Tokens, Themes & Agentic AI

  • Implemented a design tokens pipeline using Tokens Studio + Style Dictionary, wiring tokens into the code architecture to support scalable theming and reduce design-to-dev drift.
  • Built an agentic AI-assisted design-to-code pipeline (Locofy + Cursor): Figma tokens → React/Storybook components → versioned packages with unit & visual regression tests; reduced design-to-dev handoff time by ~35% and PR rework by ~18%.
  • Introduced AI-enabled acceleration patterns to increase consistency and speed for token-compliant UI assembly across POD teams.

Components & Templates

  • Built reusable components derived from standardized foundations.
  • Organized the library in a scalable hierarchy: foundations → primitives → compound components → templates.
  • Established a component-first model to replace pod-specific UI solutions.
  • Delivered product templates for core enterprise patterns (full-width content, forms with right rail, calendars, dashboards).
  • Reduced rework by narrowing the gap between Figma intent and production behaviors.

UDS Token & Component Grid — Full System Scale

Governance & Audit

UDS was managed as a living product with structured governance to prevent bloat, protect UX consistency, and prioritize high-impact POD needs. Quality was reinforced through repeatable audit standards that validated parity across design intent, implementation, and cross-browser performance.

  • Formalized a component lifecycle: request/RFC → UX/accessibility review → dev implementation → QA checks → release → telemetry and deprecation.
  • Prioritized POD requests based on business impact and sprint capacity.
  • Maintained a future-focused backlog to keep foundations ahead of 'nice-to-haves.'
  • Defined audit checklists across typography, layout/spacing, color systems, form behaviors, icons/images, and micro-interactions.
  • Published the UDS Documentation Website as the single front door for standards, usage patterns, and release updates — reducing onboarding friction and enabling more self-serve adoption.
Typography Layout & Spacing Colors Form Elements Images & Icons Micro-interactions Animations Storybook Figma Confluence Release Notes

UDS Governance & Component Lifecycle Diagram

This diagram maps the full lifecycle of a UDS component — from team request and RFC through UX review, accessibility validation, engineering implementation, QA sign-off, versioned release, and eventual deprecation.

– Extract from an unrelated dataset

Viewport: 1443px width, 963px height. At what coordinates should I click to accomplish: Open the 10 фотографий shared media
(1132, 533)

It was the operating backbone used by the Design System Council to manage intake, prioritize work across PODs, and ensure every component met quality and governance standards before reaching production.

UDS Governance & Component Lifecycle Diagram

Adoption, Roadmap & Organizational Impact

With v1 adoption proving value in production, the roadmap shifted toward formalizing the next generation of UDS foundations and expanding the system's enterprise readiness. The strategy prioritized high-impact components, theming improvements, a stronger documentation platform, and a demo path that made adoption easier and more self-serve.

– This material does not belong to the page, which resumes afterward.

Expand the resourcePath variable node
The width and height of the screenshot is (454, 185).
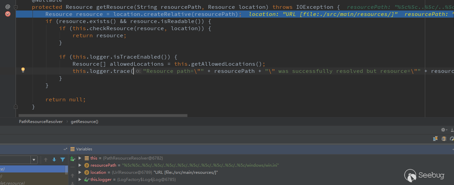tap(80, 165)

UDS Core Components UDS 2.x Themes Update UDS Website UDS Demo App

Defined a prioritization model across MSP PODs, Collective Hub needs, and the UDS backlog to keep high-impact work ahead of 'nice-to-haves.'

Positioned UDS as Merchandising's core UI/UX resource and articulated the business case for design systems (consistency, efficiency, cost control, and scalable delivery).

Merchant & Supplier Portal — Flagship Use Case

Before UDS

Fragmented supplier workflows across SharePoint, email, and legacy tools triggered long onboarding SLAs and manual rework.

After UDS

MSP rebuilt on UDS templates and components — global navigation, data-dense dashboards, task lists, and workflows sharing the same grid, patterns, and foundations.

76% SLA reduction (21 → 5 days)
23% error reduction
+15 NPS improvement

MSP became the proof-point used to secure continued investment and expand adoption into additional PODs.

“We made  UDS  feel like a product, not a side project.”